No one else can offer that.

qft +1
my job is the same way blast the server set up ip and hostname make sure the console works and thats it
 
Mostly, I think it is support. You get 5+ years of updates. Also, many pieces of commercial Enterprise software and hardware are tested to run on RHEL. For example Oracle DB and VMware. I have first hand experience with VMware and support. A client of mine had a support contract with VMWare, but since the version of linux they were using, (Fedora Core 4) was not on VMware's list of supported OS's, they could not provide a lot of help. Nothing against VMWare or anything. I just wonder if they, or many other companies, have the resources to support the many distributions of linux. Even though most distributions run basically similiar, it's the differences that sometimes make the support aspect challenging.
 
Strong support when it comes to drivers is another big advantage. I've built some Linux-based RAC systems attached to extremely high throughput storage subsystems (on the order of 128 15K spindles and dual to quad 2Gb fiber paths to each node) and from the device drivers to configuring the OS i/o scheduler to dealing with multipathing, it sure is nice to have engineers to call. Home users may not recognize the value of this, but anyone who has seven-figure hardware investments sitting around depreciating because of an OS or driver issue will know the importance of having that support network.

That said, it's been a small joke at least within the Oracle community that Oracle employs far more RH-certified engineers than RedHat ever did. Now that Oracle has branched out with a RHEL4 clone that is backed by (IMO) a much stronger support network than what Redhat itself offers, and integrates with a pretty strong software infrastructure stack, I wonder about RH's future as the dominant Linux platform for business.
 
Strong support when it comes to drivers is another big advantage. I've built some Linux-based RAC systems attached to extremely high throughput storage subsystems (on the order of 128 15K spindles and dual to quad 2Gb fiber paths to each node) and from the device drivers to configuring the OS i/o scheduler to dealing with multipathing, it sure is nice to have engineers to call. Home users may not recognize the value of this, but anyone who has seven-figure hardware investments sitting around depreciating because of an OS or driver issue will know the importance of having that support network.

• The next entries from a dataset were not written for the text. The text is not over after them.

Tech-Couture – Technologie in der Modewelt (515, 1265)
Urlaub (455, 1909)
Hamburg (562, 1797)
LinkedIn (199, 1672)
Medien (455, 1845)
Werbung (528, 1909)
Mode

That said, it's been a small joke at least within the Oracle community that Oracle employs far more RH-certified engineers than RedHat ever did. Now that Oracle has branched out with a RHEL4 clone that is backed by (IMO) a much stronger support network than what Redhat itself offers, and integrates with a pretty strong software infrastructure stack, I wonder about RH's future as the dominant Linux platform for business.
oracle still doesn't have the ability to customize a distro like RH can. RH can custom make you linux, and then install Oracle. Oracle can't make you a custom linux, but gives you oracle. Depends on what you need more.

We're not switching to Oracle, as a Fortune-15 company... we're using RH and oracle as an install
 
Redhat, or derivatives like CentOS, are THE standard in the web hosting industry as well. All of the control panels are written to work on Redhat the best and that is the distro that everybody knows so we stick with it.

Redhat kickstart is nice as well, I can set up a new server in about 10 minutes, just PXE boot it and select the option you want from the menu. I know that kickstart will work for any RPM based distro but I've only tried it with CentOS and Fedora.

One more thing, people say that Debian has more packages available but that's simply not true. Check out the RPMForge repository for yum, there's over 5000 packages available there.

I've been thinking about getting an RHCE for a while, I have plenty of experience working on CentOS and Redhat so it shouldn't be too hard.